EXERCISE DIRECTIONS: Although the data below holds other lines too, output only those from the line with "Dennis Rohler Shares" up to and including the line with "5 Navy MUSV", exactly as they appear.

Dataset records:

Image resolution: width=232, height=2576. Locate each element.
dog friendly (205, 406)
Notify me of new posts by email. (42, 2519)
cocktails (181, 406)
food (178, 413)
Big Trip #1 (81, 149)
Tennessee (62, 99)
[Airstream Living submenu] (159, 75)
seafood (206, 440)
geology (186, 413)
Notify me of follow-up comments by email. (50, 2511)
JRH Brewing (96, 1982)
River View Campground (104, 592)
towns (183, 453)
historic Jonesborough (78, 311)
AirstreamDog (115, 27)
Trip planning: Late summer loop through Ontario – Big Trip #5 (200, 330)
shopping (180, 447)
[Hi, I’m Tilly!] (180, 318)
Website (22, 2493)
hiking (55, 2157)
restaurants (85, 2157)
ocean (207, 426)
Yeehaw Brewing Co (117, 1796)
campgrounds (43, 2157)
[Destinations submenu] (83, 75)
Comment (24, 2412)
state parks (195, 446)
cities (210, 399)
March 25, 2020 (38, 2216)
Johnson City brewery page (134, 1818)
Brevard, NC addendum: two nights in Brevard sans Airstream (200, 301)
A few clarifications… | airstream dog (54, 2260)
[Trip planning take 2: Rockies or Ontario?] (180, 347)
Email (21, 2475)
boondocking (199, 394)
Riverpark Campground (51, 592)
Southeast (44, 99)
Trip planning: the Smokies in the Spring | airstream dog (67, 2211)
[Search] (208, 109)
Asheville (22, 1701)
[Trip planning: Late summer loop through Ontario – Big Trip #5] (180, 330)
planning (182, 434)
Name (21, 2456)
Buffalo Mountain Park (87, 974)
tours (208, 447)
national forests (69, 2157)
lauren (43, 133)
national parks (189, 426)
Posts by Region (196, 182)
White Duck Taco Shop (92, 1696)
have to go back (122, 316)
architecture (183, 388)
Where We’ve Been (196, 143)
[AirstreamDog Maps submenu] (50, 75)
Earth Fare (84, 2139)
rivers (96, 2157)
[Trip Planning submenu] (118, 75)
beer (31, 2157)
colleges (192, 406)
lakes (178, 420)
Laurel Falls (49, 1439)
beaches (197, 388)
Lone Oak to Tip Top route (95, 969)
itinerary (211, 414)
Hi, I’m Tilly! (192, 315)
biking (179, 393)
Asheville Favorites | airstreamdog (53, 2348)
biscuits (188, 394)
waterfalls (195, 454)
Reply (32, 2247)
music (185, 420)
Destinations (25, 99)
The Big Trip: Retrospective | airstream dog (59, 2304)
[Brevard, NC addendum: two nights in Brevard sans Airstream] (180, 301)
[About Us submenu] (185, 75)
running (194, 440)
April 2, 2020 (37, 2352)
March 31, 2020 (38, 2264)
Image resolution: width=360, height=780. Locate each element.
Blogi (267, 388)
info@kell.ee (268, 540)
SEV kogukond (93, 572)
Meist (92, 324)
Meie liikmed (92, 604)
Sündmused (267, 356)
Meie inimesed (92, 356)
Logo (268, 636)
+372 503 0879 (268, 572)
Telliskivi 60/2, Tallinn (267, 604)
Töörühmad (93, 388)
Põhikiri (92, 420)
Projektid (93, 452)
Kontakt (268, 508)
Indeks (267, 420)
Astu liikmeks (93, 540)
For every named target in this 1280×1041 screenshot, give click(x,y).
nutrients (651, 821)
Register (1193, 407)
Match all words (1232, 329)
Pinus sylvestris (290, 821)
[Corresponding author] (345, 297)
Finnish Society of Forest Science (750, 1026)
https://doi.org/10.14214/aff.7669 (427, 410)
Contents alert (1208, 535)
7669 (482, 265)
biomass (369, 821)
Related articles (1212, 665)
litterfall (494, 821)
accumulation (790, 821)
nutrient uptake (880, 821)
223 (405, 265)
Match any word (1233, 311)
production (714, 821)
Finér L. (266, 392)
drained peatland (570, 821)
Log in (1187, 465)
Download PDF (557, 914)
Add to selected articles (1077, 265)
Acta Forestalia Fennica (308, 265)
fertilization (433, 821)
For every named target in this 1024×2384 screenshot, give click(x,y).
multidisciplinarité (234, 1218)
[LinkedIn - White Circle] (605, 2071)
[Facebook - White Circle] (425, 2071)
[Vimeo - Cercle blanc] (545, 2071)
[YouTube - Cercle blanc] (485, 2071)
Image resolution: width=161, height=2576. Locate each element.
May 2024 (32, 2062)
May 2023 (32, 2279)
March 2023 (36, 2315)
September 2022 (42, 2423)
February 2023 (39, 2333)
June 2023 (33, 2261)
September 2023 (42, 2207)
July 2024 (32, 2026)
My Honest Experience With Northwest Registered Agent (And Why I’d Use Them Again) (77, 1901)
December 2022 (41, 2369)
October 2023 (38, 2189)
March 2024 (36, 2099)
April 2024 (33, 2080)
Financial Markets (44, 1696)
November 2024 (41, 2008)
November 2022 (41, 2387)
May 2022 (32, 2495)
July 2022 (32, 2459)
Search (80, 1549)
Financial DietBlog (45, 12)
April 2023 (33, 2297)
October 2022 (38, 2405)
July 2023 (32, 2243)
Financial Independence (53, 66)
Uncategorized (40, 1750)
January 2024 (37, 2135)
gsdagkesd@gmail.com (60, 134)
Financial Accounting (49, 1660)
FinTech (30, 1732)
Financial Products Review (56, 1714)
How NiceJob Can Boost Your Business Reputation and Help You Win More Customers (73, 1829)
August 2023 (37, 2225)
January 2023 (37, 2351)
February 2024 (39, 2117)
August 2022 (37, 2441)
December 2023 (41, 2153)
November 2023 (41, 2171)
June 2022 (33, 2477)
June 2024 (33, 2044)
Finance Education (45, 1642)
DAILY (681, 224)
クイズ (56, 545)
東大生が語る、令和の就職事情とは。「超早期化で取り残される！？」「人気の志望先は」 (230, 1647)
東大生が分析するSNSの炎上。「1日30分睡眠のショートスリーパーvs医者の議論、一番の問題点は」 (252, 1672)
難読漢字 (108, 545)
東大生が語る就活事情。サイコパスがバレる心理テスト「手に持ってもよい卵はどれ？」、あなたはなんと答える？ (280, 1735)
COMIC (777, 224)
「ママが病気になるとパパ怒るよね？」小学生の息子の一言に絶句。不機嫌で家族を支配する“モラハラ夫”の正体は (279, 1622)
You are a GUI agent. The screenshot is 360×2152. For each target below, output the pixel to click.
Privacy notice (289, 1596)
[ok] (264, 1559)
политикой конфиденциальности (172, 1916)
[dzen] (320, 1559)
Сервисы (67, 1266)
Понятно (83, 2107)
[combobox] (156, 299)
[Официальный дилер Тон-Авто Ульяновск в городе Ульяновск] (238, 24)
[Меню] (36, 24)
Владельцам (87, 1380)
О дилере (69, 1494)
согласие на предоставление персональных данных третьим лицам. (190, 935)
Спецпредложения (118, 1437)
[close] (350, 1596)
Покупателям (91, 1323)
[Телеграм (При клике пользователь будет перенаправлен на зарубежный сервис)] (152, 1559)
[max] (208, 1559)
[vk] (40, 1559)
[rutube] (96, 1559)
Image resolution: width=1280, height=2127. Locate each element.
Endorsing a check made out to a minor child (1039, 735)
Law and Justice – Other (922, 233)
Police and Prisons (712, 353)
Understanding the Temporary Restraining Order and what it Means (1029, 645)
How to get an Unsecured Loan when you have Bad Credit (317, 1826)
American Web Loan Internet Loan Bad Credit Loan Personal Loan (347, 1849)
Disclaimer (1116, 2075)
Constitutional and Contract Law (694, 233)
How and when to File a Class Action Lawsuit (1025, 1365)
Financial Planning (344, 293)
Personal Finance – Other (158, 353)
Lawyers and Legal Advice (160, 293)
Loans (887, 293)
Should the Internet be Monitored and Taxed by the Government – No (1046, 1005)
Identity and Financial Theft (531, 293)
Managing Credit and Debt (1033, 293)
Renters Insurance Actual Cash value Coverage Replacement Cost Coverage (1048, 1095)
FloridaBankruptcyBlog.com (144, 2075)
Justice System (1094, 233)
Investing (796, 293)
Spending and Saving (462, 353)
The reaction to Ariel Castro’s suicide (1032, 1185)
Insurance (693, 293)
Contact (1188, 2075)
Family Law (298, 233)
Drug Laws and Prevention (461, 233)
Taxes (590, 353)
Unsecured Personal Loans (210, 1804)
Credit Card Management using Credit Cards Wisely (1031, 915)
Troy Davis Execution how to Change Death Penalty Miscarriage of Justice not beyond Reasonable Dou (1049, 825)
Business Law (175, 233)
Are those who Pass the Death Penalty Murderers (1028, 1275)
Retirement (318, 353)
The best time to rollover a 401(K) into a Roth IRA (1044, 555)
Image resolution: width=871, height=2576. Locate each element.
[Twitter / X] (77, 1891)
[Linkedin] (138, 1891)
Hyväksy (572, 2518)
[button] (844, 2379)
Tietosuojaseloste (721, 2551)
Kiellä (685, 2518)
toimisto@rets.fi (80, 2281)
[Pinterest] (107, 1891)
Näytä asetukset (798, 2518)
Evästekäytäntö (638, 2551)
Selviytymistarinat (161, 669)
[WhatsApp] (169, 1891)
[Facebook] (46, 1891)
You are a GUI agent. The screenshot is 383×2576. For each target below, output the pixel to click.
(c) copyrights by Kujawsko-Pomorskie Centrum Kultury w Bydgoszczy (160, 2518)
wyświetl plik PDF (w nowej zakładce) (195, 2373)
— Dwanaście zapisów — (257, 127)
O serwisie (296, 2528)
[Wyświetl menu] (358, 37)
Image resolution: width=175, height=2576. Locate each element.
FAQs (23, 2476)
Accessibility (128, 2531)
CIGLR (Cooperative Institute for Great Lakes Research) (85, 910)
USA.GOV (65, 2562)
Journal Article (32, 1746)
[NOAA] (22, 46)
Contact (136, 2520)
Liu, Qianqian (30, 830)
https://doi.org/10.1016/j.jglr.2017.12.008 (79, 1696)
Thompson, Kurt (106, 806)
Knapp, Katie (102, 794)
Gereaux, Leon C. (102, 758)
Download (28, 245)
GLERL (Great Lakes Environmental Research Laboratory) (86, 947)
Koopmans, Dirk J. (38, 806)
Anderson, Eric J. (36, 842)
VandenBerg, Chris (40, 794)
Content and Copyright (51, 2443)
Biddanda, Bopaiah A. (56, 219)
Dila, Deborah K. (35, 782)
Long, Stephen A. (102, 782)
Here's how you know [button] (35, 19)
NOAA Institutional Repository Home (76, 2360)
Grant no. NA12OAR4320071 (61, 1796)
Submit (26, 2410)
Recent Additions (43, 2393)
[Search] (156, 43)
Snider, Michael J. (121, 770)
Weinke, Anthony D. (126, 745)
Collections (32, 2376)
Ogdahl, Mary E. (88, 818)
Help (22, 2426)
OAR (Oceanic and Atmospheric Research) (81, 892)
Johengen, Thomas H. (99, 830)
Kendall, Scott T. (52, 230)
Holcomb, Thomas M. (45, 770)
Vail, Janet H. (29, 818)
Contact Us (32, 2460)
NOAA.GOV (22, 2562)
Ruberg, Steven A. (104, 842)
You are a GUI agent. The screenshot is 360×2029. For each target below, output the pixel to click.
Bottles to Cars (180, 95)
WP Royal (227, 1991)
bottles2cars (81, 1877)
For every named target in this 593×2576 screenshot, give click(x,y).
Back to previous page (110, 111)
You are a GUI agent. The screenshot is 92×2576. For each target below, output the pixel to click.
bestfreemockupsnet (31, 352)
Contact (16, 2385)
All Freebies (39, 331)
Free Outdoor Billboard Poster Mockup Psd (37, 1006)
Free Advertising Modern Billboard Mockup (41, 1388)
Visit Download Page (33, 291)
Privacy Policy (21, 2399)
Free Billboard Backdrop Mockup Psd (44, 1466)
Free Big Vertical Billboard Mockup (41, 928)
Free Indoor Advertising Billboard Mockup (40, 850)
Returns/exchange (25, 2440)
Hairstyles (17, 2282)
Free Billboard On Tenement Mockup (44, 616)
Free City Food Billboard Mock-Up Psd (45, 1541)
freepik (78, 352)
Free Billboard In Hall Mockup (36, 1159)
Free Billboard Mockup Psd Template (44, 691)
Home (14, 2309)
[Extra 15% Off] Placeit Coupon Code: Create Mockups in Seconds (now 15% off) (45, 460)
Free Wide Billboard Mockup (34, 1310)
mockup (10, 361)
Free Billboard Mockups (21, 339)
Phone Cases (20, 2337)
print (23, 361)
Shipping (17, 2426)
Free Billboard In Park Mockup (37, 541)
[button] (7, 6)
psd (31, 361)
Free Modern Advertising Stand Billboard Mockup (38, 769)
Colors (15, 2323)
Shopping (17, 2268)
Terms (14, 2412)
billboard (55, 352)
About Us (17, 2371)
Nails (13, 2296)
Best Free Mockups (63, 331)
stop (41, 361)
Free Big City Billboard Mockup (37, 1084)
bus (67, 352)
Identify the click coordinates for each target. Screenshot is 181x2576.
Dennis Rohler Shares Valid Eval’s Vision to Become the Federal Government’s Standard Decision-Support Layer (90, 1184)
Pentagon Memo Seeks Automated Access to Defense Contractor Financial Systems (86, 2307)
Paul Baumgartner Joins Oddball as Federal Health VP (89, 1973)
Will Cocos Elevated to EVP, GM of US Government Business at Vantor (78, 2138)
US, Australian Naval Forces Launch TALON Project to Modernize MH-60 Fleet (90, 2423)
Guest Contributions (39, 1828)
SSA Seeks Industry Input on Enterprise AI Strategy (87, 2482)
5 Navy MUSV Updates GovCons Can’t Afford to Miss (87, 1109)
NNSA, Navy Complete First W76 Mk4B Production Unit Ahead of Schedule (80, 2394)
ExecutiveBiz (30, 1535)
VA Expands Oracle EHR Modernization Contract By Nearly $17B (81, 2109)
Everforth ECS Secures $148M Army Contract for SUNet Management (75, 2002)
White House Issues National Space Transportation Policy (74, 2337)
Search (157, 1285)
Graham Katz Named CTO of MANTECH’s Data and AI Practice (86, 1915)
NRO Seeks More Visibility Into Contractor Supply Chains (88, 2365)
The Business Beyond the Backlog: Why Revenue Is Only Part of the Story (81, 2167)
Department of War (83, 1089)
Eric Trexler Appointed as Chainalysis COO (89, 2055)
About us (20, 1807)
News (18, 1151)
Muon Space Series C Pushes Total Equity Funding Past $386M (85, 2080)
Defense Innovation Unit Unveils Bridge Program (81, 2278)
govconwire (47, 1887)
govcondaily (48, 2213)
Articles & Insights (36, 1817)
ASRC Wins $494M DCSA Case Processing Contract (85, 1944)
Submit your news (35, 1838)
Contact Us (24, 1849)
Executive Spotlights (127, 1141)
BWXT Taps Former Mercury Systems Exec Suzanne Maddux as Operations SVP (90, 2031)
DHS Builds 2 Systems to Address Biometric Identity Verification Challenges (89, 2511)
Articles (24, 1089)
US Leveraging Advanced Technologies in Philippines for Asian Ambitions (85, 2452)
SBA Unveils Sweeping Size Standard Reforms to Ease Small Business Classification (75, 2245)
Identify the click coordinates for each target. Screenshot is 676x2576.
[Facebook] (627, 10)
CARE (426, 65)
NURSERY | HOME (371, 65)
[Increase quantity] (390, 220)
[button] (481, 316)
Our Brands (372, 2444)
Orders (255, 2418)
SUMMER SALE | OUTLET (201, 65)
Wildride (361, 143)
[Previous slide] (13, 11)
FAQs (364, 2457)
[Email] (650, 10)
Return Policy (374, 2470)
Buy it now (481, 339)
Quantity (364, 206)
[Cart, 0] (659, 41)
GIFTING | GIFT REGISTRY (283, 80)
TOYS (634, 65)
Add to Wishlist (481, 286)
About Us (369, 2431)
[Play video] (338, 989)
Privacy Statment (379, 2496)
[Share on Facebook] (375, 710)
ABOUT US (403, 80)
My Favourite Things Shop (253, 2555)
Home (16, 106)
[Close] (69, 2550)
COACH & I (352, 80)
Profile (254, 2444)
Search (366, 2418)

RESPONSE:
Dennis Rohler Shares Valid Eval’s Vision to Become the Federal Government’s Standard Decision-Support Layer (90, 1184)
Pentagon Memo Seeks Automated Access to Defense Contractor Financial Systems (86, 2307)
Paul Baumgartner Joins Oddball as Federal Health VP (89, 1973)
Will Cocos Elevated to EVP, GM of US Government Business at Vantor (78, 2138)
US, Australian Naval Forces Launch TALON Project to Modernize MH-60 Fleet (90, 2423)
Guest Contributions (39, 1828)
SSA Seeks Industry Input on Enterprise AI Strategy (87, 2482)
5 Navy MUSV Updates GovCons Can’t Afford to Miss (87, 1109)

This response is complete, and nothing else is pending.